Continue the mailing-list reply below on the FeatureCache design, starting after its final sentence.

Text shown:
# # # # # # #
Re: [JPP-Devel] FeatureCache - Request for suggestions...

Michaël Michaud Thu, 29 Mar 2007 23:12:16 -0800

Sunburned Surveyor,

> I'm glad you think so. I like the term "FeatureOnDemand". Do you mind 
> if I use it as the name of the light-weight feature class?


I guess I read this term from Agile's code. I don't mind who uses it and 
hope alvaro zabala, the original developer of agile doesn't mind too.

>  The FeatureCache will be writable as well. The advantage over the 
> scalable shapefile driver that is used by Agile, UDig and (maybe) 
> Kosmo is that we'll be able to use the FeatureCache with any data 
> source that can provide Features. For example, after I get the 
> FeatureCache working with GeoTools Shapefile drivers I want to get it 
> working for AutoDesk's DXF format as well. The other benefit is that 
> we can support storage of data not currently supported in the ESRI 
> Shapefile format if we choose to do so in the future.

I don't know how you want to use the featureCache. As I imagined it 
until now, it was just used to keep a part of your features in memory, 
most of the data staying in the original file. But another solution 
(yours ?) is to entirely copy the original data file in your own 
independant format and to make direct access to this last one. I'll 
consider it attentively.

> Almost, but not quite. I was only going to store a numeric identifier 
> for the Feature, like a serial number, which I would probably store in 
> an integer or a long. The only other item I would store is perhaps a 
> string with the name of the FeatureCache containing the Feature. I 
> think this is about as light weight as you can get.

At the moment, I have only one FeatureOnDemand class, so I need an id 
and an adress, but if you keep 2 objects into memory , FeatureOnDemand 
and FeatureCache, I suppose it is about the same (you will need an 
identifier, a reference to the FeatureCache, and a file adresse in your 
featurecache to make direct access to your data)

> You wrote: "but imo the bounding box has also to be in-memory for 
> performance
> reasons (just wonder if it is worth trying to store the bb in a
> structure smaller than 4 doubles)"
> I didn't think about this. Could you please tell me why you think it 
> will be important to keep the bounding box of the feature in memory? 
> Is this for rendering purposes? Remember we will need to put every 
> feature into memory for rendering anyways, so I don't know if this 
> will save us anything. Unless the bounding box is used for another 
> frequent operation.
# # # # # # #
Supplied information:

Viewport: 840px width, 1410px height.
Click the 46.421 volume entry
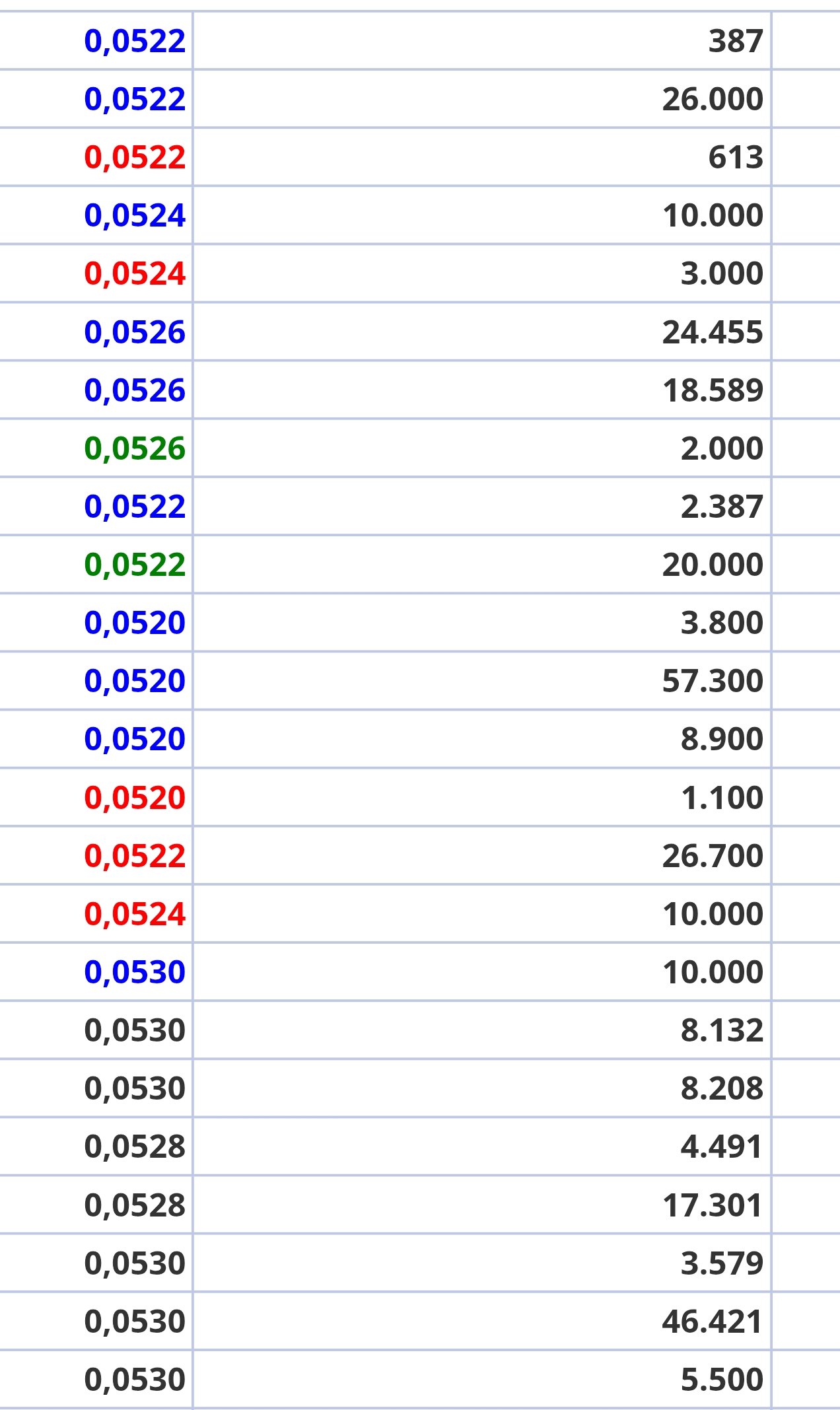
# # # # # # #
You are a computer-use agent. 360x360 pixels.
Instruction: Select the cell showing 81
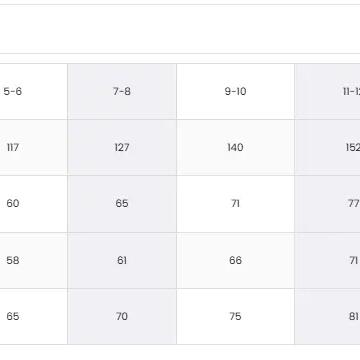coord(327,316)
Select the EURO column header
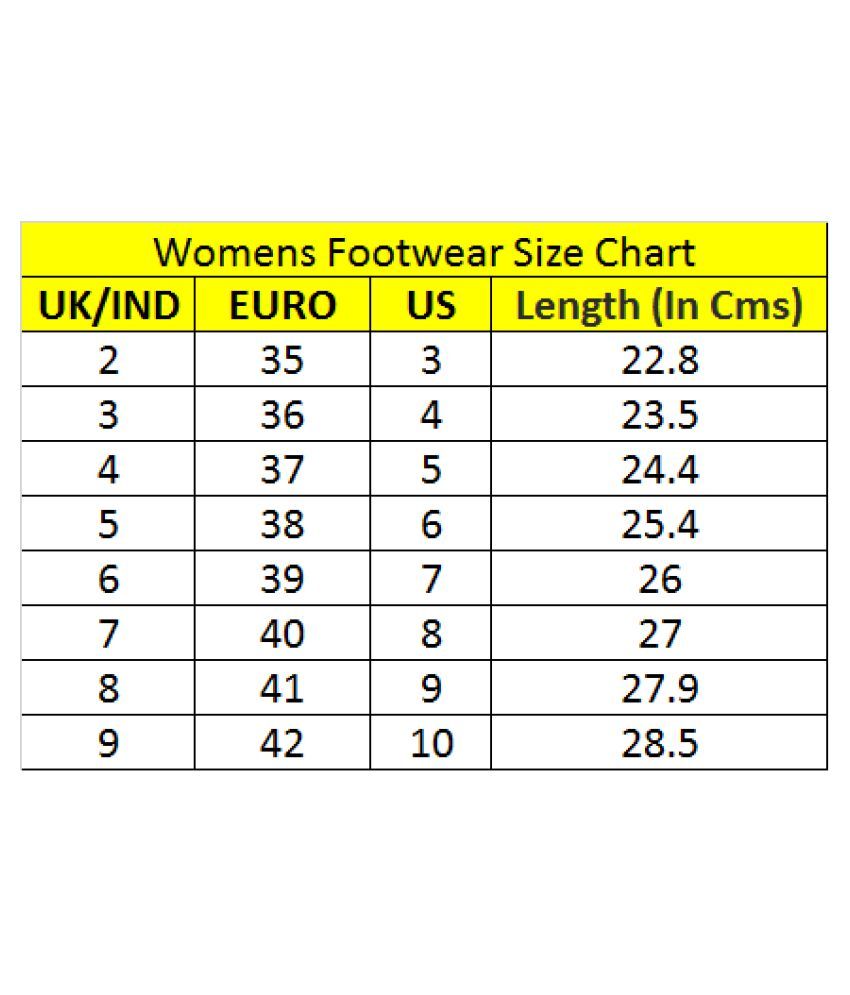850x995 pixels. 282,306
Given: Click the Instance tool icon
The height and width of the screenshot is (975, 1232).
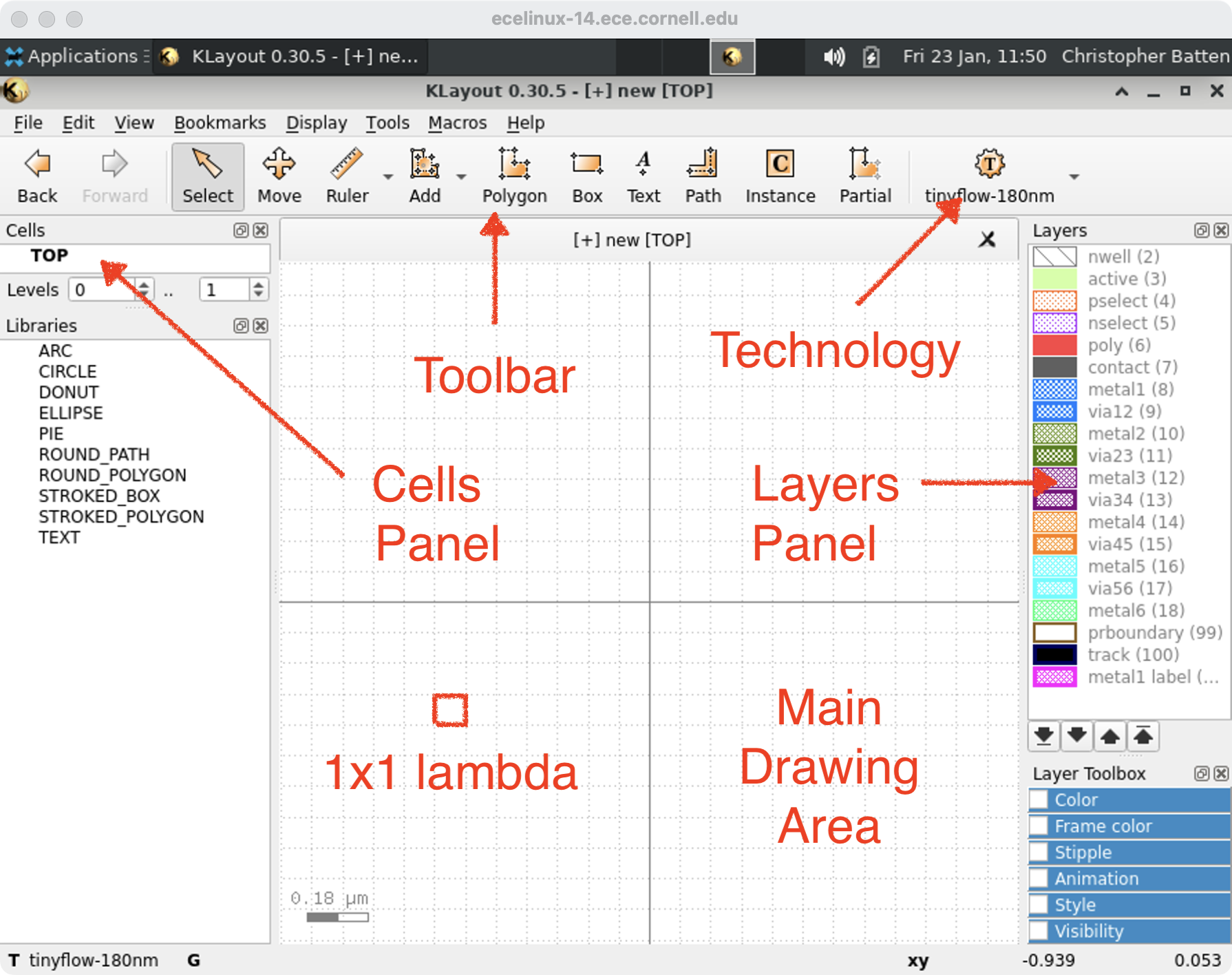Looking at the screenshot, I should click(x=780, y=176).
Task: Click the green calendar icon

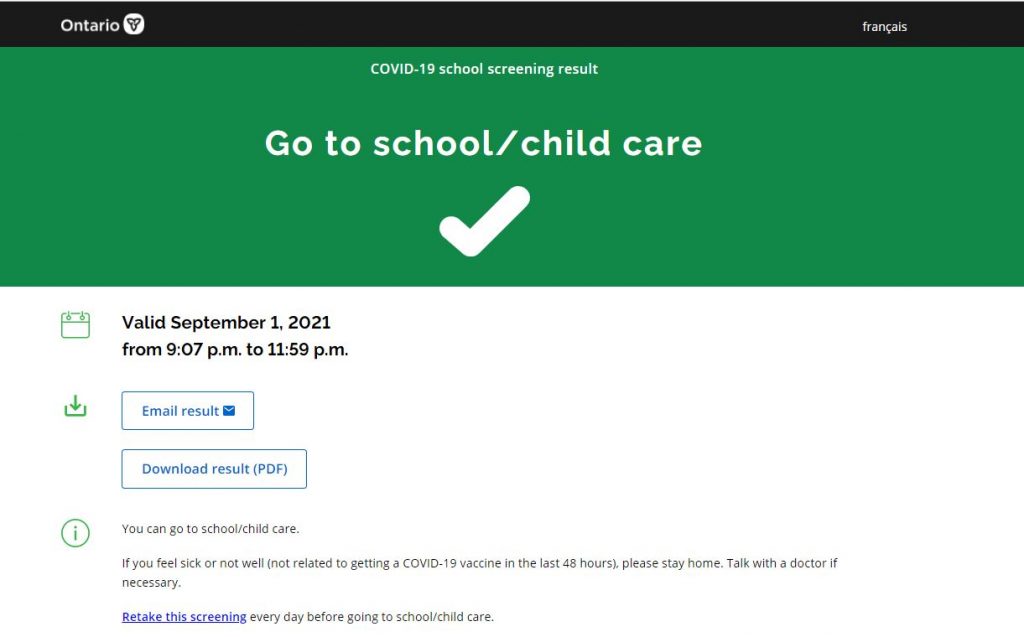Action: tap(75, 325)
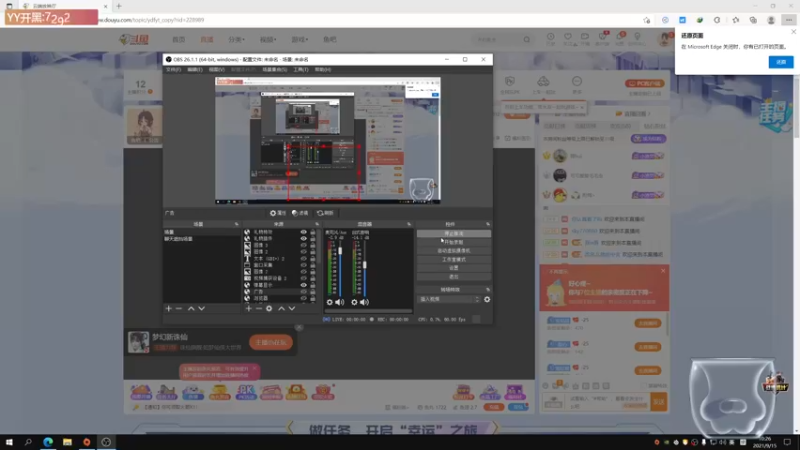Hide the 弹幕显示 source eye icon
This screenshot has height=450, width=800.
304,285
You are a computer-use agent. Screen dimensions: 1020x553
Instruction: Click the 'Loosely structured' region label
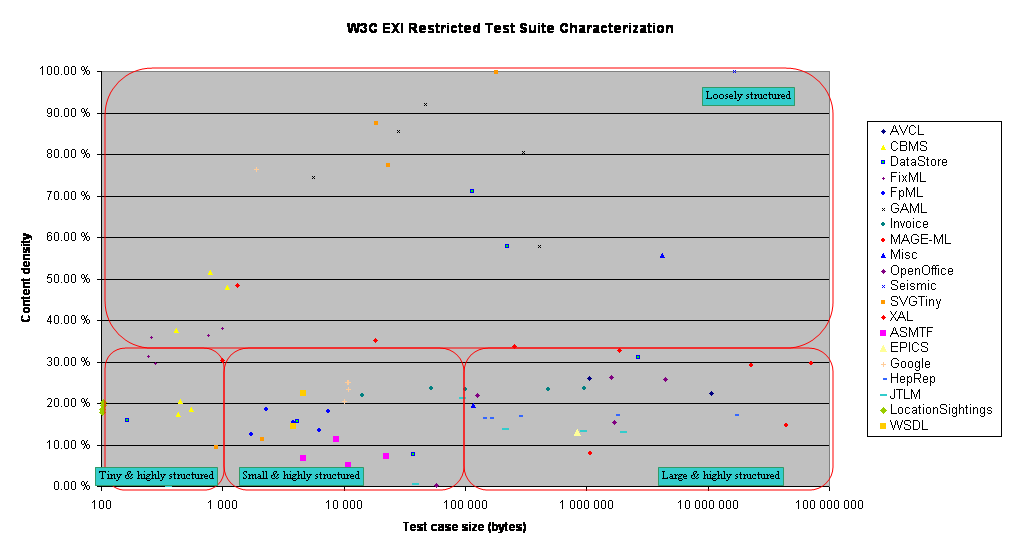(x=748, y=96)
# # # # # # #
Exercise result:
Why do you think we need to put every feature into memory ? If so, we'll 
never be able to load huge data file. Until someone explain to me why we 
have to keep all the features in memory, I want to think we have not :-)
I we keep only reference and bounding boxes into memory, it can save 
disk access operations for all the features which bb does not intersect 
the OJ window (which is very very interesting when you read a large 
dataset but only need to zoom on a small part of the dataset.

> After looking at your tests of JTS reading in WKT and WKB formats I 
> can see that using text as the storage format really isn't a good 
> option. The binary storage format is so much faster! 
> I'll have to give this problem a lot more thought. Perhaps I can get a 
> temporary FeatureCache system running with Java's standard object 
> serialization, and work on the custom binary format after that.
> I'll have to take a look at WKB format. Maybe we can base a binary 
> format for Feature attribute values on a similar system.

I also need to have more thought about data access. WKT is interesting 
because it is human readable, but as soon as performance is concerned, 
WKB offers a big advantage. As I said in the previous mail, I don't know 
if serialization is a good solution for the performance point of view, 
but I'm not sure it will save you much work as JTS has a WKB 
reader/writer which is simple to use  

> Thanks again for your comments. They were very helpful.
> Thanks to Erwan as well.

Thanks

Michaël

>  
> The Sunburned Surveyor
>  
>
>
>  
> On 3/29/07, *Michaël Michaud* <[EMAIL PROTECTED] 
> <mailto:[EMAIL PROTECTED]>> wrote:
>
>     Hi sunburned,
>
>     I think that a light-weight feature class or FeatureOnDemand is a good
>     solution, as well as a FeatureCache.
>     I already tested Agile's scalable shapefile driver, and I'm currently
>     implementing something similar for GeoConcept format(a commercial
>     gis).
>     It can save a lot of memory (but as you guess, is not very good for
>     performance unless we find very well designed solutions)
>     I've not yet seen how kosmo implemented their scalable shapefile
>     driver,
>     but I'll have to, because it is not only scalable, it is also
>     writable !
>     Some questions are :
>     - what must the in-memory representation of the light-weight feature
>     include ?
>     the minimum is an identifier and a file adress for disk-access (unless
>     you store data in a database)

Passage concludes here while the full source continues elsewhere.